Two full days is the realistic minimum to cover the Duomo complex, the Uffizi Gallery, the Accademia for David, and a slow evening over the river without sprinting. Three days lets you add a Chianti wine tour or a Tuscany day trip and a cooking class. Florence is compact and walkable, so the limiting factor is timed-entry availability, not distance.
Yes for the dome climb. The cupola climb is timed-entry and capacity-capped, and slots sell out days ahead in summer - this is the one Duomo-complex booking you should not leave to chance. The cathedral floor itself has a free entry line that moves, but the dome, the bell tower, the baptistery, and the museum are ticketed. A combined Duomo pass plus a reserved dome slot is the clean way to do it.
If you can only do one, the Uffizi Gallery is the broader, more representative collection and the harder ticket to get day-of, so book it first. The Accademia is essentially one unmissable sculpture and a smaller supporting collection - a shorter, focused visit. Most first-timers do both with timed-entry tickets; if you are tight on time, the Uffizi is the priority and the Accademia is the quick add-on.

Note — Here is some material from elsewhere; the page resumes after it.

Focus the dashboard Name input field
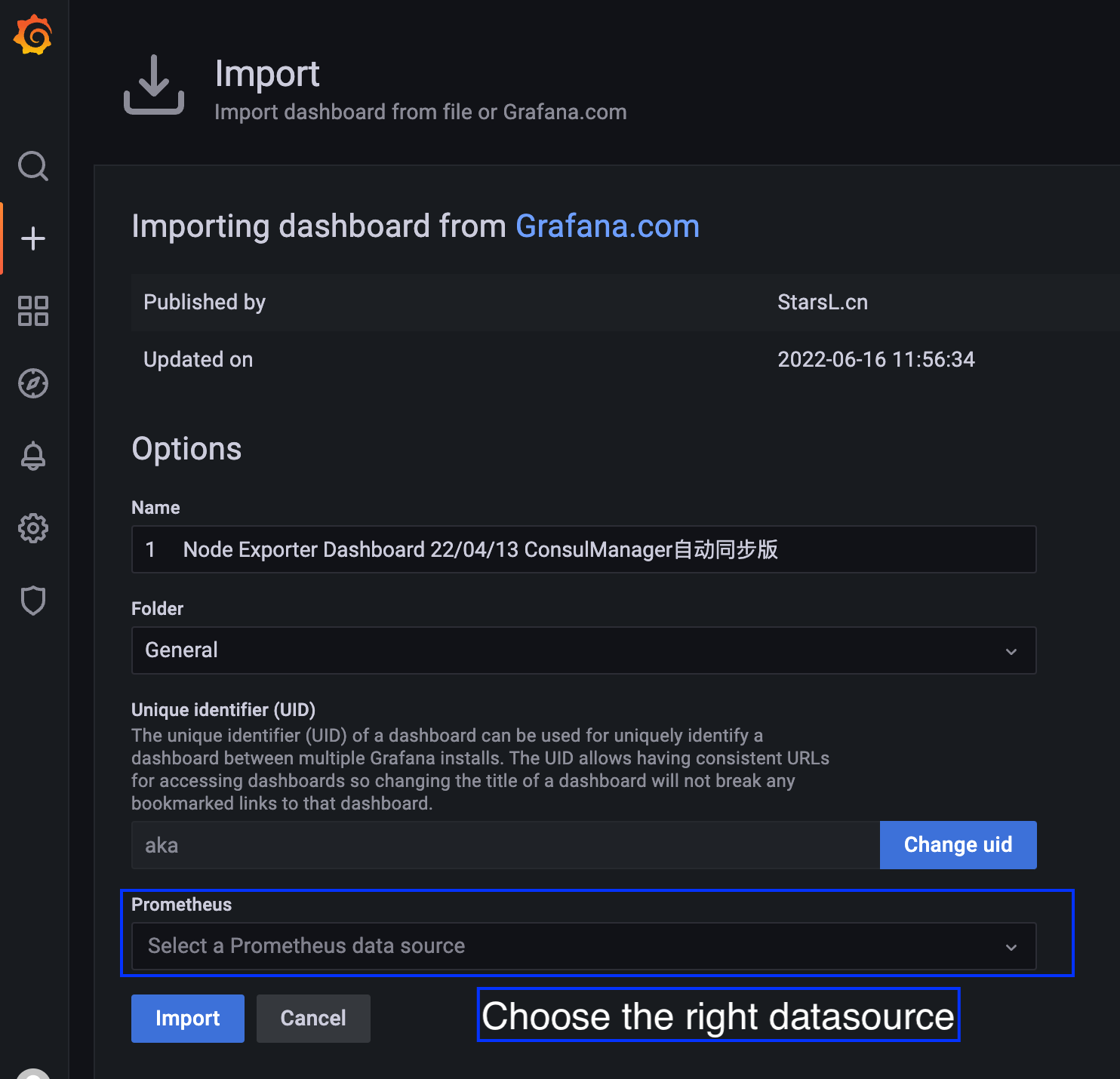 (583, 549)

A Chianti wine tour is the most-booked, biggest-payoff half- or full-day option - rolling vineyards, a couple of estate tastings, and a Tuscan lunch, all within easy reach of the city. If you would rather see hill towns, a full-day Tuscany trip combining San Gimignano and Siena is the classic alternative. Pisa is a quick half-day add-on, and Cinque Terre is a longer full-day for the coast.
It depends entirely on how many museums you will actually visit. The card bundles entry to a long list of sites over a fixed window, so it pays off only for visitors doing several paid museums in a short stay. For a typical two-day trip built around the Duomo, Uffizi, and Accademia, individual timed-entry tickets are usually cheaper and give you firmer slots. Do the math against your shortlist before buying.
Plenty of the city's best moments cost nothing. The walk up to Piazzale Michelangelo for the skyline view is free, as is crossing the Ponte Vecchio and wandering the squares of the historic center. The cathedral floor has a free entry line, and the Oltrarno district on the south bank is a free, low-tourist neighborhood to explore. Italy's state museums, the Uffizi and Accademia included, are free on the first Sunday of each month - expect bigger crowds.
For first visits, yes. The Uffizi is large and the highlights are spread across many rooms, so an unguided visit often becomes a tiring drift past hundreds of works with little context. A two- to three-hour skip-the-line guided tour hits the headline pieces with explanation and gets you in past the entry queue. If you already know the collection or prefer your own pace, a timed-entry ticket plus an audio guide app is fine.
Skip-the-line access to the big three - the Duomo complex with the dome climb, the Uffizi Gallery, and the Accademia for David - dominates the booking volume, usually as timed-entry tickets or short guided tours. After the city icons, Chianti wine tours and full-day Tuscany hill-town trips are the most-booked add-ons, since they package transport, tastings, and lunch that are hard to arrange independently.
Florence is one of the most walkable major cities in Italy - the historic center is compact and most headline sights are within a 15-minute walk of each other. You will not need public transport for the city itself. The exceptions are day trips into Tuscany and the Chianti hills, where a guided tour or a car is the practical way to reach vineyards and hill towns that public transit serves poorly.